The importance of motherly love has been recorded throughout history. A mother lovingly cradling her baby is one of the most potent visual and emotional symbols in all cultures. The most venerated symbol of Christianity itself, after the Cross, is the Nativity, with the Virgin Mary looking adoringly down at the Christ child cradled in her arms. So important is motherly love in most cultures that the lack of it is felt intuitively to be catastrophic for the fate of the child....John Bowlby, the mid-twentieth-century English psychologist, is widely credited with having put a “scientific” name to motherly love and to the widely held assumptions as to its importance to the mother’s child. He called his premises Attachment Theory. Bowlby’s primary thesis is that the success of all relationships or “attachments” in life is dependent of the success of the first one, namely, of the bond between the infant or small child and his mother or primary caregiver
Richard Brodie, John Bowlby: The Father of Attachment Theory, www.childdevelopmentmedia.com
Bowlby’s theory is central to understanding how human beings develop healthy relationships. In essence, any missteps in this primary bond in the first months and years can lead to long lasting problems throughout life. Most serious of all is the lack of attachment: This means that an infant does not form the necessary trusting, reciprocal connection with the mother (primary caregiver). In other words without a primary attachment, human beings grow up without the ability to connect with other sentient beings: Living things become objects. Psychologically, then, abandonment before attachment appears hopeless because if you never know what you’ve lost, how can you recognize it when it reappears? But if you suffer abandonment after attachment has occurred, could there always be the possibility of reattachment? Bowlby and his colleague Mary Salter Ainsworth developed the theory of attachment, and this led to his work with Colin Murray Parkes on the four stages of grief and bereavement: DAGR, denial-anger-grief-resolution. Elisabeth Kübler-Ross famously added “bargaining” (after “anger”) later as she developed the five stages of death and dying.
Is it possible that we are supposed to struggle with what Jesus said on the cross (probably in Aramaic) about abandonment because the human experience is rift with attachments that are disrupted and often die? Is the very first attachment the soul-full one we have with God whenever we believe life begins? Are we both the creator and destroyer of our attachments to ourselves and others? Can the church as a living institution abandon God without realizing it? Shouldn’t we expect that we are going to tear at fragments of attachment and even sometimes abandon The Christ because we are so human? Shouldn’t we acknowledge those highly probable occasions, expect them, and plan for them? Are we so afraid to acknowledge this human frailty that we march on as if it hasn’t and will never happen? Isn’t that fantasy? It seems that fragile human beings exist in that space between Jesus asking God why S/He abandoned Him and “I commend my Spirit.”

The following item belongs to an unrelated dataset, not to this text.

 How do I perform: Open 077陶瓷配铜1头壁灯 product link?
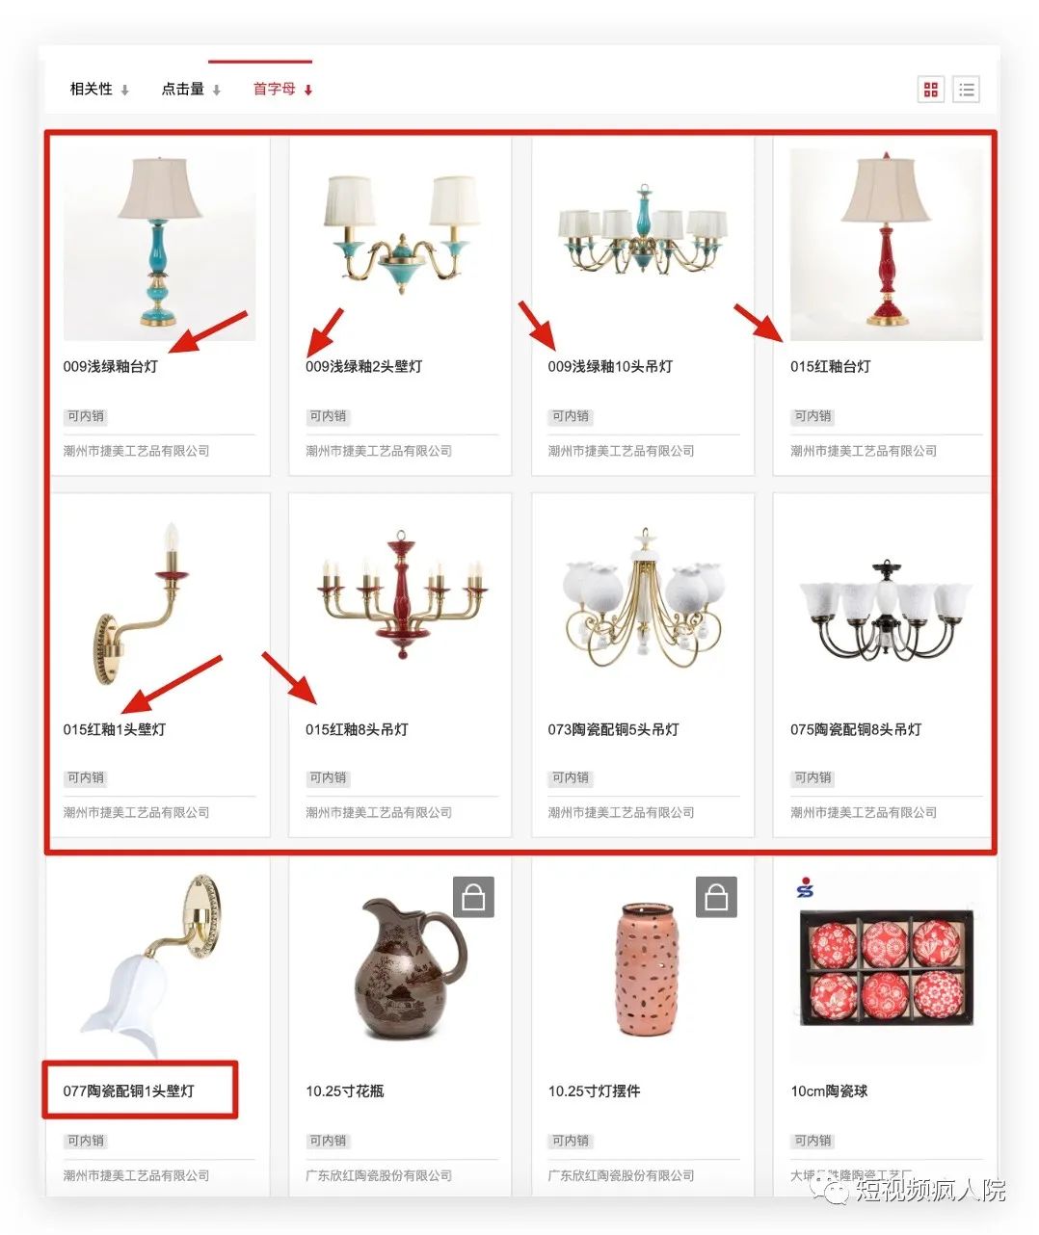point(129,1090)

The difference between abandoned by God and abandoned by people is that when we abandon God and/or each other, we feel the full weight of its pathos and finality: Betrayed, stunned, numbed by pain, alone. If and when we feel abandoned by God, there is always the promise of recovery, reclamation in Isaiah 54:7 and John 14:18: God will return to us, eternally, unfailingly, firmly. Note that Jesus said in John, “I will return to you.” He will come to us as we are lost and alone; He will come to us. On the cross, Jesus begged God to tell Him why S/He had abandoned Him. And then He turned around and poured His Spirit into the hands of God. Do we do that when we have been abandoned by others? Not usually. Probably never. We cry; we moan; we sob; we rage. And then we resolve never to let it happen again. We build a little wall around that space and promise to never let our guard down. Then we get abandoned in a different way, a different place, a different circumstance, and we build another little wall around another little space and resolve never to let that happen again. If life is a series of gains and losses and if the losses can be seen as mini-abandonments, how much of us is walled off and how much is open? If God mysteriously seems to abandon us, do we wall Him off, too? Do we vow never to let ourselves trust God again, just in that particular area of sensitivity? Jesus said, “I will come to you.” How do we remind ourselves of that and teach that to others as life tosses grappling hooks into our fleshly souls and we have to wait for Jesus to return? Dr. Renita Weems has some words for us.
How do you describe a journey that leaves you feeling sometimes as though you’re not getting anywhere, that you’re no better off than you were when you first started? How do you follow someone you can’t always recognize? Perhaps we’re all fooling ourselves and are only spinning straw into words by pretending to be able to describe the inner journey. Perhaps the wisest thing to do is to take God’s cue and be silent.
Renita Weems, Listening for God: A Minister’s Journey Through Silence and Doubt, 1999.
What are we really doing when we tell ourselves and teach others that God always answers prayer when we know that many times the answer is an abandoned silence?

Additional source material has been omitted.